Underlining hazards awaiting a UN intervention force, firing from mortar, anti-aircraft and machine-guns boomed around the teeming Mugunga camp six miles west of the rebel-held town on Rwanda's border. Goma residents said they believed rebels were trying to take on Hutu fighters before the arrival of the Canadian-led force in a few days.

Some estimates say Mugunga is now home to 400,000 Hutu refugees - one- third of the Rwandan and Burundian Hutus scattered in eastern Zaire by the month-long rebellion.

After four weeks of mounting crisis, Western powers have agreed to take action in central Africa, but have stressed it would be a strictly humanitarian mission to help more than 1 million refugees and displaced Zaireans.

But even before setting foot in the Great Lakes region, home to an explosive cocktail of mixed ethnic and political conflicts, differences emerged over whether the mission could succeed with such limited aims.

The head of the UN's food aid arm said the force must separate "the bad guys with the guns" from starving refugees, or its mission would have to be repeated.

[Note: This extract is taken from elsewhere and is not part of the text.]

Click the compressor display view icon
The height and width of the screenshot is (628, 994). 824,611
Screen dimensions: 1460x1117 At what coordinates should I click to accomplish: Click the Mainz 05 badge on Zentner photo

Catherine Bertini, executive director of the World Food Programme (WFP), also said that while the first step would be ensuring no weapons interfered with humanitarian work, ultimately, the fighters would have to be disarmed.

"The step necessary for peace in the long term is disarmament, but if we're talking about keeping people alive and feeding people today, we would want to separate the bad guys with guns from the people who need to live today," she said.

White House press secretary Mike McCurry said Washington believed the mission would have to be clearly defined and not try to disarm militants. But regional experts say that without tackling Hutu thugs, blamed for the 1994 genocide in Rwanda, the humanitarian side of the mission will fail.

Former members of the Rwandan government army and the Interahamwe militia massacred an estimated 800,000 people, mostly minority Tutsis, before taking sanctuary with thousands of other Hutus after Rwanda's Tutsis won power and stopped the killing.

"This is a false start. As long as the international force is not prepared to disarm the ex-FAR [army troops] and the Interahamwe, its objectives will not be achieved," Seth Kamanzi, an adviser to the Rwandan president, said.

Mr McCurry said the US commitment to the force involved sending 1,000 ground troops to Zaire. An additional 2,000 to 3,000 American troops would go to nearby countries to help with support activities.

The world community is eager to avoid a re-run of 1994, when it ended up feeding many of those responsible for the slaughter in Rwanda. They then turned the camps into military bases for a possible comeback, infuriating the Tutsi-led governments of Rwanda and Burundi and sowing the seeds of the present crisis.